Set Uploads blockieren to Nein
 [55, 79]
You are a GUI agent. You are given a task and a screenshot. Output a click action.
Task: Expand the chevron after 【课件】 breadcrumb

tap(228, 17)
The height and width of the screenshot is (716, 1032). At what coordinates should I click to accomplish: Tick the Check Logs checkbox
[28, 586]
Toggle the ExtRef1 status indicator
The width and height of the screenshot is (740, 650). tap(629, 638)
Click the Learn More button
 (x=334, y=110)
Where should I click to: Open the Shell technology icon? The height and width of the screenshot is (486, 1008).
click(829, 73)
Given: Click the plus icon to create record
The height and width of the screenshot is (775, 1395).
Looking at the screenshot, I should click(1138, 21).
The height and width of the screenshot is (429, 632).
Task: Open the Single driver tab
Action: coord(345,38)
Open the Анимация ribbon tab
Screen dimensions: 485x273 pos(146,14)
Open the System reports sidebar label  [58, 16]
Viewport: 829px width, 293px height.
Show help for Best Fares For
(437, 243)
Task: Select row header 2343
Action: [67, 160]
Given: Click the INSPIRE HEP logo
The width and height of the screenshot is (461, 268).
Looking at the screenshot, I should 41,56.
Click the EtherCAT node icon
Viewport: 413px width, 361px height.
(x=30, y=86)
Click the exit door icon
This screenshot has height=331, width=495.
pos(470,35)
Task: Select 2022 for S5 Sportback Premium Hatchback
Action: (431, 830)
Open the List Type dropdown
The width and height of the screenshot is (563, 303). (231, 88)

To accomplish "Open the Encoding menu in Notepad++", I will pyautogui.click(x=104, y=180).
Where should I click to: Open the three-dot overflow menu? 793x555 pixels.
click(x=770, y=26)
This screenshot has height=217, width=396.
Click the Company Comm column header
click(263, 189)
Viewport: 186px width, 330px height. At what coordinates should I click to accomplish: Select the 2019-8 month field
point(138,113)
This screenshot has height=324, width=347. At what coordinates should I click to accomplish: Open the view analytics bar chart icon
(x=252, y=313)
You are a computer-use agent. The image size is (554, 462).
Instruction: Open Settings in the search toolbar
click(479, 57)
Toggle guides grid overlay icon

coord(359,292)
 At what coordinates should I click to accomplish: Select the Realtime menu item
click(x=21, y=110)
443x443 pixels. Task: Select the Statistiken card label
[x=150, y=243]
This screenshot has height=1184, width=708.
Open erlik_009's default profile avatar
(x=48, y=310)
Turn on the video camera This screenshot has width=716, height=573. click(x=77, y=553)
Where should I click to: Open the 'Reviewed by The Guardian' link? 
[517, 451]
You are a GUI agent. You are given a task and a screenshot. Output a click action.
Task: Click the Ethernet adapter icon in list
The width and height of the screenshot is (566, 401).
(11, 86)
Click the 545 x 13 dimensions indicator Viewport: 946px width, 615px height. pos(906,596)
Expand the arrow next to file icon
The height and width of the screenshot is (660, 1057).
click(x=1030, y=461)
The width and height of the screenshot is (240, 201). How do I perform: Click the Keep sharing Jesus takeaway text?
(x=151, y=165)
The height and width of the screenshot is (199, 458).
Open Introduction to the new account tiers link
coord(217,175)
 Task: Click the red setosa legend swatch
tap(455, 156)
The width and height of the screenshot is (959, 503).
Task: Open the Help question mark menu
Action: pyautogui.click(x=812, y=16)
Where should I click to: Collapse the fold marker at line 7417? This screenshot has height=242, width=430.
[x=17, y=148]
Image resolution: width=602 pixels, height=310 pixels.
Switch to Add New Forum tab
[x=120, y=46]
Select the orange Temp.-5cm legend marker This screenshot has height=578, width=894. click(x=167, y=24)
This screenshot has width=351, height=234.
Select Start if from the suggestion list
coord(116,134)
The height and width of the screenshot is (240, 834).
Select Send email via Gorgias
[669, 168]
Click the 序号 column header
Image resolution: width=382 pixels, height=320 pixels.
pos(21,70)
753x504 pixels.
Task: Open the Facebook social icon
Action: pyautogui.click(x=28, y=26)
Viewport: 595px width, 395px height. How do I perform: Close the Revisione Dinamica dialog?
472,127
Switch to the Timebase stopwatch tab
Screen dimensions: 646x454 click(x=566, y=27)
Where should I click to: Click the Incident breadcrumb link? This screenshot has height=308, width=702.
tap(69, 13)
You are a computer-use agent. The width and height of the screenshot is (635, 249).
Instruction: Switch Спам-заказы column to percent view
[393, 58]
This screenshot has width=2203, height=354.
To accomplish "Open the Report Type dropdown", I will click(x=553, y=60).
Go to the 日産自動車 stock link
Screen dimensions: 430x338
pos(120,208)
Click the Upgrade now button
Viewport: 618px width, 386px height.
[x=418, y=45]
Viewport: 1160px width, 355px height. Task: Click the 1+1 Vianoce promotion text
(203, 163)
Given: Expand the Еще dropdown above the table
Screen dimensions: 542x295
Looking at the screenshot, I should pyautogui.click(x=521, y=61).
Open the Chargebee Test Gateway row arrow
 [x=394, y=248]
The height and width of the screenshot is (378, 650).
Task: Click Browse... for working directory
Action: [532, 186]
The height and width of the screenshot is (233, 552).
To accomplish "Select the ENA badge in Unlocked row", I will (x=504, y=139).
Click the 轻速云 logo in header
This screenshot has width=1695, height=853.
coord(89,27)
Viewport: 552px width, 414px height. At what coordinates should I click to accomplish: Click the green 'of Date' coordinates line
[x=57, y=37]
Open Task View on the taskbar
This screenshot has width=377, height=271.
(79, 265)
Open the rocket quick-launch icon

- - - - - - -

Problem details: Repeat the data in full. Nothing may be dropped or altered.

Written reply:
Set Uploads blockieren to Nein
 [55, 79]
You are a GUI agent. You are given a task and a screenshot. Output a click action.
Task: Expand the chevron after 【课件】 breadcrumb

tap(228, 17)
The height and width of the screenshot is (716, 1032). At what coordinates should I click to accomplish: Tick the Check Logs checkbox
[28, 586]
Toggle the ExtRef1 status indicator
The width and height of the screenshot is (740, 650). tap(629, 638)
Click the Learn More button
 (x=334, y=110)
Where should I click to: Open the Shell technology icon? The height and width of the screenshot is (486, 1008).
click(829, 73)
Given: Click the plus icon to create record
The height and width of the screenshot is (775, 1395).
Looking at the screenshot, I should click(1138, 21).
The height and width of the screenshot is (429, 632).
Task: Open the Single driver tab
Action: coord(345,38)
Open the Анимация ribbon tab
Screen dimensions: 485x273 pos(146,14)
Open the System reports sidebar label  [58, 16]
Viewport: 829px width, 293px height.
Show help for Best Fares For
(437, 243)
Task: Select row header 2343
Action: [67, 160]
Given: Click the INSPIRE HEP logo
The width and height of the screenshot is (461, 268).
Looking at the screenshot, I should 41,56.
Click the EtherCAT node icon
Viewport: 413px width, 361px height.
(x=30, y=86)
Click the exit door icon
This screenshot has height=331, width=495.
pos(470,35)
Task: Select 2022 for S5 Sportback Premium Hatchback
Action: (431, 830)
Open the List Type dropdown
The width and height of the screenshot is (563, 303). (231, 88)

To accomplish "Open the Encoding menu in Notepad++", I will pyautogui.click(x=104, y=180).
Where should I click to: Open the three-dot overflow menu? 793x555 pixels.
click(x=770, y=26)
This screenshot has height=217, width=396.
Click the Company Comm column header
click(263, 189)
Viewport: 186px width, 330px height. At what coordinates should I click to accomplish: Select the 2019-8 month field
point(138,113)
This screenshot has height=324, width=347. At what coordinates should I click to accomplish: Open the view analytics bar chart icon
(x=252, y=313)
You are a computer-use agent. The image size is (554, 462).
Instruction: Open Settings in the search toolbar
click(479, 57)
Toggle guides grid overlay icon

coord(359,292)
 At what coordinates should I click to accomplish: Select the Realtime menu item
click(x=21, y=110)
443x443 pixels. Task: Select the Statistiken card label
[x=150, y=243]
This screenshot has height=1184, width=708.
Open erlik_009's default profile avatar
(x=48, y=310)
Turn on the video camera This screenshot has width=716, height=573. click(x=77, y=553)
Where should I click to: Open the 'Reviewed by The Guardian' link? 
[517, 451]
You are a GUI agent. You are given a task and a screenshot. Output a click action.
Task: Click the Ethernet adapter icon in list
The width and height of the screenshot is (566, 401).
(11, 86)
Click the 545 x 13 dimensions indicator Viewport: 946px width, 615px height. pos(906,596)
Expand the arrow next to file icon
The height and width of the screenshot is (660, 1057).
click(x=1030, y=461)
The width and height of the screenshot is (240, 201). How do I perform: Click the Keep sharing Jesus takeaway text?
(x=151, y=165)
The height and width of the screenshot is (199, 458).
Open Introduction to the new account tiers link
coord(217,175)
 Task: Click the red setosa legend swatch
tap(455, 156)
The width and height of the screenshot is (959, 503).
Task: Open the Help question mark menu
Action: pyautogui.click(x=812, y=16)
Where should I click to: Collapse the fold marker at line 7417? This screenshot has height=242, width=430.
[x=17, y=148]
Image resolution: width=602 pixels, height=310 pixels.
Switch to Add New Forum tab
[x=120, y=46]
Select the orange Temp.-5cm legend marker This screenshot has height=578, width=894. click(x=167, y=24)
This screenshot has width=351, height=234.
Select Start if from the suggestion list
coord(116,134)
The height and width of the screenshot is (240, 834).
Select Send email via Gorgias
[669, 168]
Click the 序号 column header
Image resolution: width=382 pixels, height=320 pixels.
pos(21,70)
753x504 pixels.
Task: Open the Facebook social icon
Action: pyautogui.click(x=28, y=26)
Viewport: 595px width, 395px height. How do I perform: Close the Revisione Dinamica dialog?
472,127
Switch to the Timebase stopwatch tab
Screen dimensions: 646x454 click(x=566, y=27)
Where should I click to: Click the Incident breadcrumb link? This screenshot has height=308, width=702.
tap(69, 13)
You are a computer-use agent. The width and height of the screenshot is (635, 249).
Instruction: Switch Спам-заказы column to percent view
[393, 58]
This screenshot has width=2203, height=354.
To accomplish "Open the Report Type dropdown", I will click(x=553, y=60).
Go to the 日産自動車 stock link
Screen dimensions: 430x338
pos(120,208)
Click the Upgrade now button
Viewport: 618px width, 386px height.
[x=418, y=45]
Viewport: 1160px width, 355px height. Task: Click the 1+1 Vianoce promotion text
(203, 163)
Given: Expand the Еще dropdown above the table
Screen dimensions: 542x295
Looking at the screenshot, I should pyautogui.click(x=521, y=61).
Open the Chargebee Test Gateway row arrow
 [x=394, y=248]
The height and width of the screenshot is (378, 650).
Task: Click Browse... for working directory
Action: [532, 186]
The height and width of the screenshot is (233, 552).
To accomplish "Select the ENA badge in Unlocked row", I will (x=504, y=139).
Click the 轻速云 logo in header
This screenshot has width=1695, height=853.
coord(89,27)
Viewport: 552px width, 414px height. At what coordinates should I click to accomplish: Click the green 'of Date' coordinates line
[x=57, y=37]
Open Task View on the taskbar
This screenshot has width=377, height=271.
(79, 265)
Open the rocket quick-launch icon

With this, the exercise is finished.